Researchers at the Massachusetts General Hospital (MGH) Center for Molecular Therapeutics tackled the problem by focusing screening on BRAF mutations, which are known to be the drivers in about half of all malignant melanoma cases.

This large-scale study utilized 36 well-characterized melanoma cell lines assembled by researchers at the Massachusetts General Hospital (MGH) Center for Molecular Therapeutics to test all possible combinations of more than 100 oncology drugs, two-thirds of which are currently in clinical use. The researchers tested a staggering number of combinations (nearly 6,000) looking for effects on the number and viability of tumor cells.

While promising evidence emerged for several combinations, the combination showing the most promise paired the BRAF inhibitor vemurafenib with cediranib, an investigational drug that targets the mitogen-activated protein kinase enzymes MEK1 and MEK2 that are often hyperactive in cancer cases. The researchers don’t yet know exactly why the particular combination is effective. Additional research will be needed to confirm the result and establish the mechanisms behind the combination’s success.

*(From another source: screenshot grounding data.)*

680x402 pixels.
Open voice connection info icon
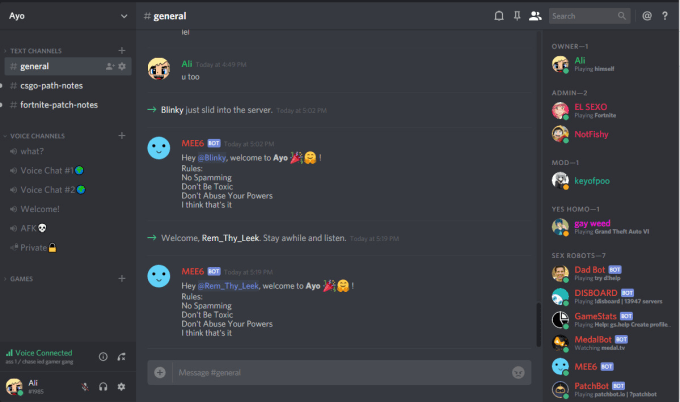(x=103, y=357)
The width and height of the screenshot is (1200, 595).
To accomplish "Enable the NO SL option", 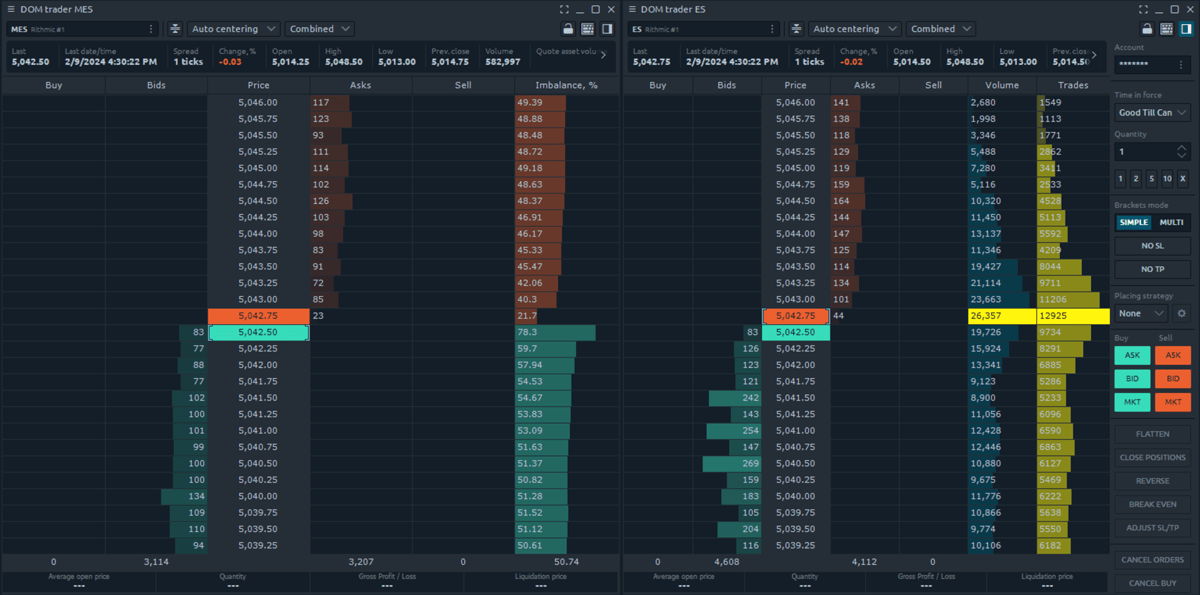I will (x=1152, y=245).
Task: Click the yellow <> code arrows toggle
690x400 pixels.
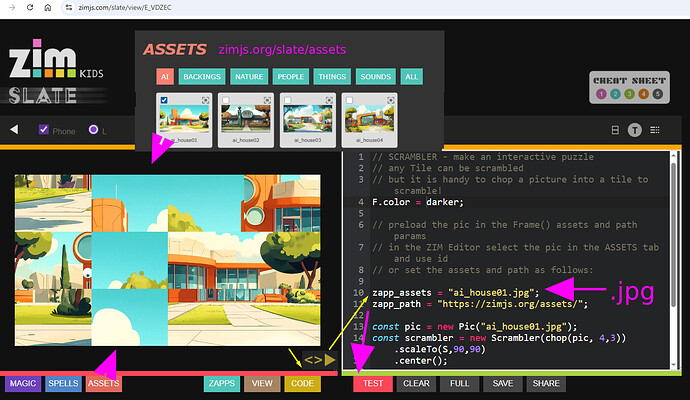Action: coord(312,357)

“We need to confirm this synergistic activity of vemurafenib and cediranib across a broader range of melanoma models, investigate why the particular combination is effective, and find biomarkers that predict which patients with BRAF-mutant melanoma should receive this combination,” said study leader Adam Friedman, MD, PhD, of the CBRC and the MGH Cancer Center, in a press release.

“What is really exciting is that these drugs are already in the clinic; in fact a clinical trial for a similar combination is already underway at another research center. We may be able to quickly improve on the selection criteria for this trial and identify patients whose tumors might respond.”

The melanoma arm was just one of several of the larger MGH study, which may prove influential beyond identifying promising combinations of melanoma therapies. The researchers hope that the study will ultimately provide a roadmap for how to use other large datasets to examine the potential of combinations across the oncology spectrum and beyond.